The guidelines state that vintage modeling is not a requirement. If we assume that "vintage model" refers to any approach that adjusts credit risk and prepayment risk based upon the age of the loan, then the results show significant increases in accuracy for techniques incorporating this (vintage models, state-transition models, and discrete time survival models) as compared to those that do not include it (time series and roll rates).

Accuracy vs. Complexity

The loan-level models (state transition and survival) were by far the most complex in terms of numbers of coefficients and computational time. This complexity did not provide any increased accuracy relative to vintage models, but it does provide business value in account management, collections, pricing, and strategic planning.

The added complexity of roll rate models when compared to time series models provided little benefit other than the change to be more accurate for the first six months of the forecast. Vintage models were the overall winners in the accuracy versus complexity trade-off, so long as sufficient data exists for robust estimation.

Optional DCF

Starting from a lifetime loss forecast, using a time-value of money discounting of the projected monthly losses using the par rate on the mortgage results in a 20% to 30% decrease in the reserve amount. Estimating the principle and interest payments adjusted for the risk of default or prepayment from the loss model and then discounting with the par rate on the mortgage results in a 70% to 80% reduction in the loss reserve as compared to the original lifetime loss forecast.

Old vs. New Rules

The magnitude of the change from the old loan loss rules to CECL will depend strongly on the lifetime of the asset and the point in the economic cycle when the adoption occurs. For 30-year fixed mortgage, the average life of loan is about 5.5 years and the lifetime loss reserve will be 4 times a historic average approach with 24 month loss emergence period. If adoption had occurred just before the onset of the last recession, the adjustment would have been 10x. At the peak of the recession the change would have been 2x. Well into recovery they would have been at parity.

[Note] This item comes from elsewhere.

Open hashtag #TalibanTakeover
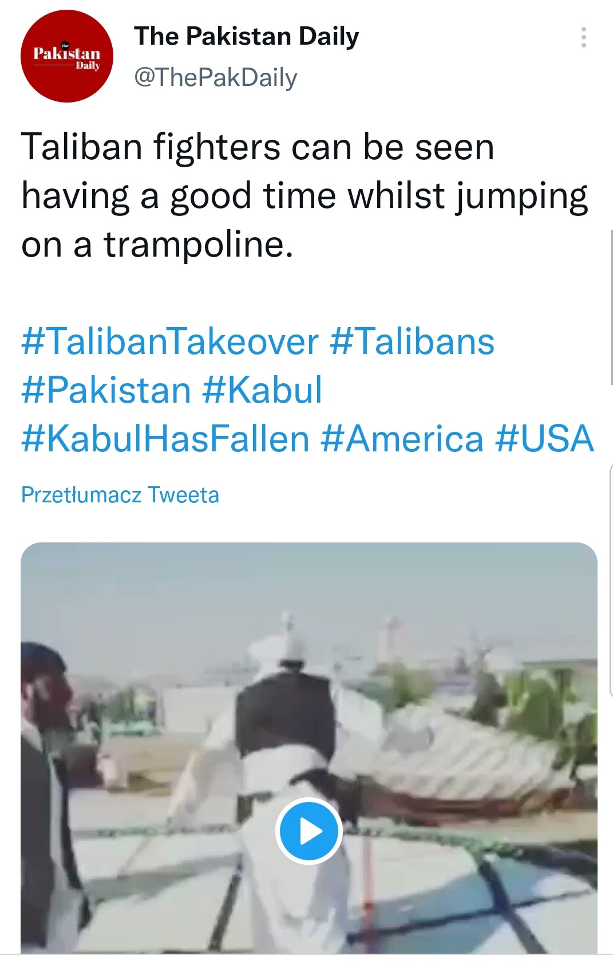tap(170, 341)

If the full discounted cash flow approach is compared to the previous approach, the overall increase is only 26% through-the-cycle, with wide variations through the economic cycle, both positive and negative.

Conclusion

By design, the new CECL rules provide a significant amount of flexibility in implementation. As seen from this study, even with a straightforward product like 30-year fixed rate conforming mortgages, the range of models listed in the CECL guidelines can produce a range of lifetime loss numbers that vary by a factor of 2. With the option of discounted cash flows, then the range of final answers would vary by a factor of 4.

Being able to choose options that will create such different answers will put the burden on lenders not only to choose the most appropriate models for their portfolios, but in doing so to also choose the level of loss via the models chosen, and to defend that choice to validators, auditors, and examiners.